Republicans push two-step deal on energy permits in debt talks
House Republican leaders are pushing a deal as part of the debt ceiling negotiations that would include narrow efforts to speed up permits for energy projects — but postpone action on Democrats’ proposals to ease the movement of wind and solar power.
The two-step Republican proposal aims to focus first on issues that members of both parties have expressed some support for, according to a GOP House leadership aide who was granted anonymity to discuss sensitive negotiations. It would include changes to the National Environmental Policy Act, a landmark law passed in 1970, to allow both fossil fuel and clean energy projects to be built faster, the aide said.
In turn, the Republicans would offer assurances that they would later take up Democratic proposals to give the federal government a bigger role in approving interstate power transmission lines. Those lines would be needed to accommodate the huge expansion of wind, solar and other renewable electricity that President Joe Biden is proposing to counter climate change.
Given the time constraints to reach a deal before the government faces the risk of default, House Republicans are proposing kicking the can on the Democrats’ proposals, the aide said.

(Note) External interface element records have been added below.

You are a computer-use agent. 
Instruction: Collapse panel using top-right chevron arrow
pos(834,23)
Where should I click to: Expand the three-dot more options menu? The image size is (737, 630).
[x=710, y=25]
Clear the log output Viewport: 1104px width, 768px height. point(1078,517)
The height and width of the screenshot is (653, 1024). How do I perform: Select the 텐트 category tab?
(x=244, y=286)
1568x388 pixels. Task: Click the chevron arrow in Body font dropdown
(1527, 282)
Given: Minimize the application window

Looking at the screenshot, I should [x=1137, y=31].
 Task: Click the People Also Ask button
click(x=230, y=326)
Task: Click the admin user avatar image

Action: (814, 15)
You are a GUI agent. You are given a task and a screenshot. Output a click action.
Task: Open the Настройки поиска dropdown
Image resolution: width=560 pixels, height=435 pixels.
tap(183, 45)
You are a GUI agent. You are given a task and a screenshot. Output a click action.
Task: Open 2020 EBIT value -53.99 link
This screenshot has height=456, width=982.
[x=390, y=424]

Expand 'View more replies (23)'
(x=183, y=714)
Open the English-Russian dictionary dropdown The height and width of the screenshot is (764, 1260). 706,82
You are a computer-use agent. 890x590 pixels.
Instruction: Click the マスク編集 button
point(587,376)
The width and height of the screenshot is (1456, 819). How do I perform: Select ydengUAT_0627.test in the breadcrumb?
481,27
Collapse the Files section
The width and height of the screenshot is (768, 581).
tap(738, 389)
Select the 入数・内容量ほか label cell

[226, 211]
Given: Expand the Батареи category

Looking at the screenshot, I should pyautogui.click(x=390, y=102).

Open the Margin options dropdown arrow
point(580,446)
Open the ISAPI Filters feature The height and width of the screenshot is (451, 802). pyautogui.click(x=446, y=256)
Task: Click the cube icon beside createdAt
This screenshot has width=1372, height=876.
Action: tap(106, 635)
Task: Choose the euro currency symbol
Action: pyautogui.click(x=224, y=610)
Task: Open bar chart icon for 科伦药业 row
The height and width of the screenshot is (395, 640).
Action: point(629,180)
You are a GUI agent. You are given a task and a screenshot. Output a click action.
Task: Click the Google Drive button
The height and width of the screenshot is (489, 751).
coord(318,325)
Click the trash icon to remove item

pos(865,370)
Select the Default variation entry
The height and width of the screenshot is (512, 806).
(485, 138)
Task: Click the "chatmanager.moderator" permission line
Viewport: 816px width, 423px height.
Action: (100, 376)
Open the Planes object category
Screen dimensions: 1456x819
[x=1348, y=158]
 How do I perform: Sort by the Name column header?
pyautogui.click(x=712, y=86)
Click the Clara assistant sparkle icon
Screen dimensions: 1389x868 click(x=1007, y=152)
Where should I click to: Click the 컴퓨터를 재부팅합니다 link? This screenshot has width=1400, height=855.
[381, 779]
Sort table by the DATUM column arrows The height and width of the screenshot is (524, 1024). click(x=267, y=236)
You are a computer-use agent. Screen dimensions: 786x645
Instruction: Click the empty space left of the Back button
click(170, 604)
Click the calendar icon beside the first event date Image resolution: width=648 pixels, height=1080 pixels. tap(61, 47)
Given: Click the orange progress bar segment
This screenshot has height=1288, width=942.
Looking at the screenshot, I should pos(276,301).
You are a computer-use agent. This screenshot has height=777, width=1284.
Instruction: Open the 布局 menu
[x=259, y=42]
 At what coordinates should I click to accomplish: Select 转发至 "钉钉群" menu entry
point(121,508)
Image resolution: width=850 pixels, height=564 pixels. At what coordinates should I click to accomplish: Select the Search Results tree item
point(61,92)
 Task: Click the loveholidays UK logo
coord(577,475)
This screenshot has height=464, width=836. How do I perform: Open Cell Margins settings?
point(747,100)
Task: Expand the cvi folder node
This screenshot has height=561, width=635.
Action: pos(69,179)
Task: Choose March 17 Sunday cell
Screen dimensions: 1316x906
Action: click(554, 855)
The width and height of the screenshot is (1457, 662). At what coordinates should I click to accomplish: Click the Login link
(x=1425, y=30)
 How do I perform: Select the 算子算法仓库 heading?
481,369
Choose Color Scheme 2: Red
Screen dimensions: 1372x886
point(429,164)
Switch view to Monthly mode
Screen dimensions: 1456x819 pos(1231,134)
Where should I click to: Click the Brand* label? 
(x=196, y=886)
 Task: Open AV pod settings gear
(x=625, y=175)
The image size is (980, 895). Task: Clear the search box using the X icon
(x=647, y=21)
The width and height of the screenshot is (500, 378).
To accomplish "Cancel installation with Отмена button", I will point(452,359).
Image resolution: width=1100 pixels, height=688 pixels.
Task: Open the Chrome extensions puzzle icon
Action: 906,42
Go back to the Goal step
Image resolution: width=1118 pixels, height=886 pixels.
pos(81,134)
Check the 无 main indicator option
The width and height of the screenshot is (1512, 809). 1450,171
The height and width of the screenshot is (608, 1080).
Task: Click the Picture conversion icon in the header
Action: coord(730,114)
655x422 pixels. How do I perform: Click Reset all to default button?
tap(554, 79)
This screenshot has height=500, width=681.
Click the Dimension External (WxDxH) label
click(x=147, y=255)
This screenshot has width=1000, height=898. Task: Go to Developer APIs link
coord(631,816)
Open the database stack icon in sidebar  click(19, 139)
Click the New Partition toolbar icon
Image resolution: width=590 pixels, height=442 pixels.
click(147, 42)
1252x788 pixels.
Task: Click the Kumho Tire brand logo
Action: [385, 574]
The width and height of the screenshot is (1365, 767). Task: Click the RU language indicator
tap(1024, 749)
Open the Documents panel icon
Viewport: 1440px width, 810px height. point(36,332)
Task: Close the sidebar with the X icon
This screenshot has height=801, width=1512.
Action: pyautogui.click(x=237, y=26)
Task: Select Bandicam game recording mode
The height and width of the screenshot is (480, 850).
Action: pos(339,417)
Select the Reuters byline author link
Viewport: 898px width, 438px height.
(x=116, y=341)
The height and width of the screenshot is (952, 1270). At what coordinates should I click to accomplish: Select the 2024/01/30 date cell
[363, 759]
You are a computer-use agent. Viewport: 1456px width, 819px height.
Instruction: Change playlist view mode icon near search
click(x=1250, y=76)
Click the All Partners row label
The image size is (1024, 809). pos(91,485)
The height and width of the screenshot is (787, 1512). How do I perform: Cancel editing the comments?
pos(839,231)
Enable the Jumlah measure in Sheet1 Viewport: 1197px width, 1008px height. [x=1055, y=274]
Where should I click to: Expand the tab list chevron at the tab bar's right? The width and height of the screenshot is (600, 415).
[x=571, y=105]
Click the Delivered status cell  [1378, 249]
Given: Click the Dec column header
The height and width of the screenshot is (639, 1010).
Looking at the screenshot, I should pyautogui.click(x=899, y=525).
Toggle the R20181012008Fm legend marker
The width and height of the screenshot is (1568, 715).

Energy policy staffers for House Speaker Kevin McCarthy, Minority Leader Hakeem Jeffries, Senate Majority Leader Chuck Schumer, Minority Leader Mitch McConnell, and the White House have been meeting regularly since last week to negotiate the potential permitting elements of a deal.
“We brought this idea forward as a way to focus on things we all benefit from, and then have a commitment to work on the other stuff,” the House GOP leadership aide said. “Why would I waste my time engaging on transmission if we can’t get a deal on the stuff we all know we need?”
The White House, along with Schumer and Jeffries’ offices, did not immediately respond to a request to comment.
Some Democrats, along with clean energy and fossil fuel industry groups, have expressed some support for striking a deal with the GOP to set deadlines for reviews under NEPA, and putting guardrails on lawsuits against projects.
Democrats are also calling for a process to ensure more engagement between project developers and communities who live near proposed infrastructure before projects are built — something Republican leaders are willing to consider, the GOP aide said.
Republicans, meanwhile, have pushed to narrow the threshold for when NEPA reviews are required, based on “reasonable foreseeable” impacts.
But transmission is far and away the policy area that brings most Democrats to the table, since they say it would have the greatest impact on reducing emissions causing climate change.
Sen. Angus King of Maine, an Independent who caucuses with Democrats, said he believed proposals around transmission were worth keeping in the current round of talks.
“There are lots of well-developed transmission provisions, and I don’t know why it’s so complicated to have that be a part of it,” he said.
Sen. Kevin Cramer (R-N.D.), who’s been involved in previous rounds of permitting discussions, said Republicans would be willing to negotiate later on transmission, but said he was torn over the idea of pursuing a narrow deal focused on NEPA reforms as part of debt ceiling negotiations.
“I have a mixed feeling about whether this creates momentum or whether this lets people say, ‘We’re done. Accomplished,’” Cramer said. “But as long as there’s more to discuss that’s important to both sides, maybe it creates momentum. I do think in the transmission space there is a spot somewhere we can land.”
Convincing Democrats to accept only NEPA process reforms is likely to be difficult, the House GOP leadership aide acknowledged.
“But if we can’t get a deal on these first fundamental items, there is almost no hope of getting a deal later,” the aide said.